Panel A shows (top to bottom) correlation of MHC-I, Class A, Class B, and Murine. Panel B shows correlation of MHC-II, top to bottom DP and DQ, DR, and murine alleles. Each allele is represented by a colored line. The natural log of MHC binding affinity has been standardized to a zero mean and unit variance by allele within the protein and thus the highest affinity has the lowest numerical value. Highest correlation (negative sign is consistent with increased affinity) varies in lag between classes but lies between 3–9 amino acid positions proximal of the N terminus of the MHC binding peptide. The 95 percentile confidence limits are slightly different for each panel, from ±0.03–0.05 and are not shown for clarity. Thus the prominent peaks in the graphs are statistically significant but the smaller oscillations of the graphics around zero are not. The corresponding plot for all 11 proteins is shown in Figure S3.4.
Figure 6.
Cross correlation of the position of MHC-I and MHC-II in tetanus toxin.
An “all against all” cross correlation was conducted for 28 MHC-II HLA against 20 HLA MHC Class I A (Panel A). This was repeated for 17 alleles of Class I B (Panel B). The vertical line indicates the zero lag position (complete correlation of index position). As both the MHC-I and MHC-II affinities are standardized to zero mean and unit variance, a positive number (red) indicates a strong association between the alleles at that position. A negative number (blue) indicates an anticorrelation between the binding affinities of peptides with an N-terminus at that position. The magnitude and sign of the correlation coefficient for each allele can be determined from the thermometer scale beside the heat diagrams. The corresponding paired plots for all 11 proteins is shown in Figure S3.5.
Figure 7.
Conceptual model of an immunologic kernel.
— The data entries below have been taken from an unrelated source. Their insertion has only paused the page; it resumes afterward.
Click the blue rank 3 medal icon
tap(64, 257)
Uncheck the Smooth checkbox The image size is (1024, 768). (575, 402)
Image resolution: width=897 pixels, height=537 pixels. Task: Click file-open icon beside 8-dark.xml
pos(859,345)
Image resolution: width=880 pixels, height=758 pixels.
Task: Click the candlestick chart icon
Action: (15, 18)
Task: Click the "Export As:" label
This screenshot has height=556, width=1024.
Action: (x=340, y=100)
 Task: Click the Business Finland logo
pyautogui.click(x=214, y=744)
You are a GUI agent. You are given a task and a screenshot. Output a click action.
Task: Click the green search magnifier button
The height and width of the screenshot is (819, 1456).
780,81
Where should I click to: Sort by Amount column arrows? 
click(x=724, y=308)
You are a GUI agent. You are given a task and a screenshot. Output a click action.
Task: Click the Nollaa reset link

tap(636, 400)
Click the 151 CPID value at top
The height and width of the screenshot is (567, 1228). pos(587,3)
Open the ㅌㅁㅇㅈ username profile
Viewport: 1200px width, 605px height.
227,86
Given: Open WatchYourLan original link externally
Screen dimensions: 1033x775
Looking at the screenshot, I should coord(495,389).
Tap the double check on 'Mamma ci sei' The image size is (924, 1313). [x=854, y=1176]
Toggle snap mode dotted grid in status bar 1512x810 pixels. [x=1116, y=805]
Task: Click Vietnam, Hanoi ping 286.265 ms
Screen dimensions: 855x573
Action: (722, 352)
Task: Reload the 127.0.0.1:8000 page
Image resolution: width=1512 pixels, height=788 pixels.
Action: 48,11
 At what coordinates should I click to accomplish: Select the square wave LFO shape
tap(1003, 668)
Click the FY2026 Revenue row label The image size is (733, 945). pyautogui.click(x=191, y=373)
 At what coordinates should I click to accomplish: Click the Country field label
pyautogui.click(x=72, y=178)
Relationships of the components are shown based on the cross correlations conducted. Two-headed arrows indicate there will be minor positional differences based on the host MHC alleles. Cathepsin cleavage is a requirement at the C-terminal of the MHC peptides; a high frequency of cathepsin cleavage occurs on the proximal side of the B-cell epitope, but no functional requirement for such cleavage has been demonstrated. Each cleavage site comprises an octomer, with the central P1-P1’ scissile bond indicated by the vertical arrow and the octomer amino acids shown as beads. We have characterized a kernel to comprise both B-cell epitope and T-cell epitope components; as shown T-independent and B-independent epitopes comprise subunits of the whole.